Realistically speaking, why is that a problem? What is the point of money if not enjoyment? If these people enjoy it, what's wrong with it?

Mark finds $100,000 (something good for Mark), then finds out it's the inheritance of a family who's about to get kicked out of their house (label due to how it was made). Mark decides he should not keep the money because it belongs to the family (intellectualizing).

You're saying Mark should have kept the money because doing otherwise is intellectualizing.

How can you trust that the commenters aren't AI too?
Could you elaborate? I can't tell with music and voice
You won't tell from the music. It's obviously an AI generated mix when:

- the channel posts multiple mixes per week

- the thumbnail is clearly AI generated

- most importantly, the tracklist never includes any author, because there are none

If you search for "<genre> mix" on YouTube right now, 9/10 results fail these criteria.
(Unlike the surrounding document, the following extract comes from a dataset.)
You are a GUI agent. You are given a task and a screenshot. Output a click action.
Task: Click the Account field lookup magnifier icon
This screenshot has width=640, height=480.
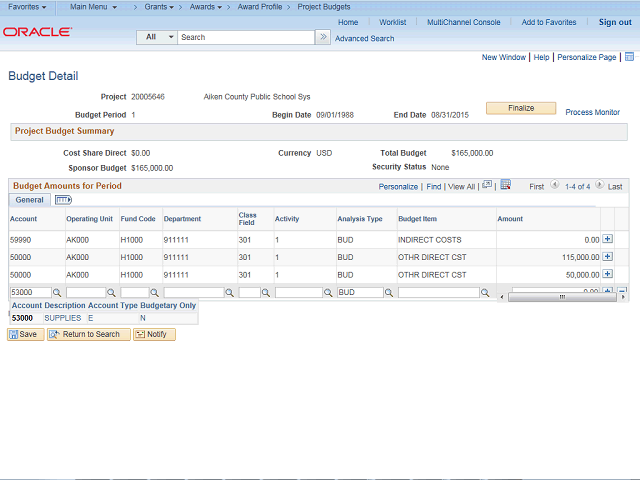click(58, 293)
Lo-fi channels used to show the artist and song names. These newer ones don't bother with credits, or have made up song titles.

E.g. "funky chicken jam"

If AI music sells like you proclaim, it would be bad for spotify to NOT ban it, since it is printing money.
It's like the MBS during the 2008 subprime mortgage crisis. Today it prints money, tomorrow it blows up in your face.

Yeah they put a blue check on it like Elon did. Until they get paid to put the check on slop. Rotten fish is still rotten even if you mix it with fresh fish and label it accordingly.